3rd Chief Minister of Maharashtra
- Acting
- In office 25 November 1963 – 4 December 1963
- Preceded by: Marotrao Kannamwar
- Succeeded by: Vasantrao Naik

Member of Maharashtra Legislative Assembly
- In office 1962–1978
- Preceded by: Constituency created
- Succeeded by: Rajaram Shinde
- Constituency: Chiplun

= P. K. Sawant =

Indian politician

Parashuram Krishnaji Sawant (also known as Balasaheb Sawant) (9 January 1905 – 29 October 2000) was an Indian politician. He served as 3rd (acting) Chief Minister of Maharashtra from 25 November 1963 to 4 December 1963, in an interim capacity for nine days following the death of his predecessor, Marotrao Kannamwar.

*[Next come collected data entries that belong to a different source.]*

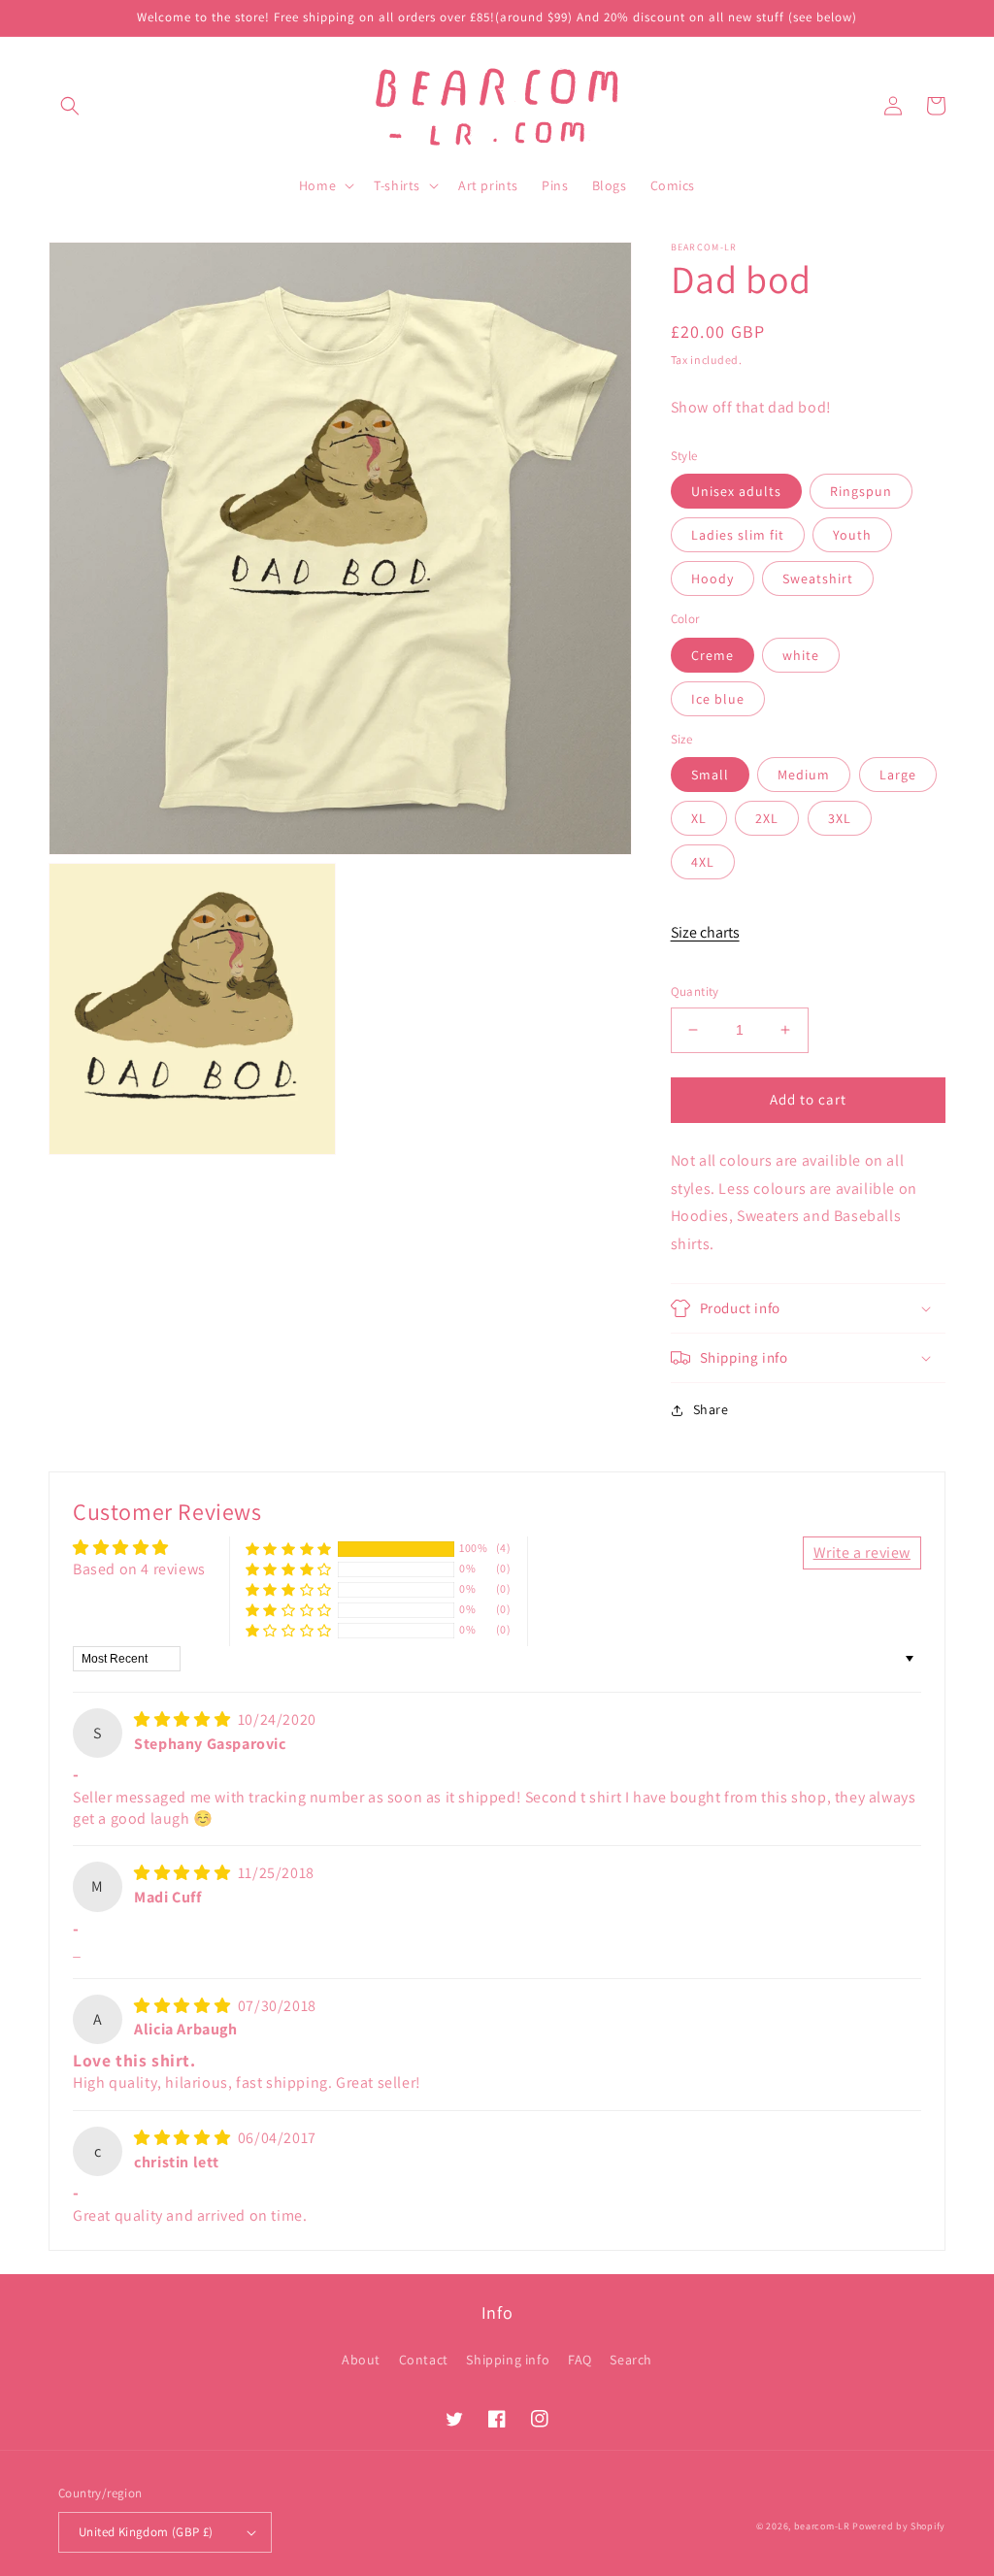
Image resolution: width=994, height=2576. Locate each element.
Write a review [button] (862, 1552)
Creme (712, 655)
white (800, 655)
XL (699, 818)
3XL (839, 818)
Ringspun (861, 491)
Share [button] (711, 1409)
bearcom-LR (822, 2526)
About (361, 2359)
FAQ (580, 2359)
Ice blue (718, 699)
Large (897, 774)
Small (710, 774)
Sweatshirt (817, 578)
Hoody (712, 578)
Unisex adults (736, 491)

Prior to becoming Chief Minister, Sawant was the state's home minister under Kannamwar. He represented Vengurla in the erstwhile Bombay Legislative Assembly from 1952 to 1957, and Chiplun in the Maharashtra Legislative Assembly from 1962 to 1978.

The agricultural university at Dapoli was renamed Dr. Balasaheb Sawant Konkan Krishi Vidyapeeth after Sawant in 2001.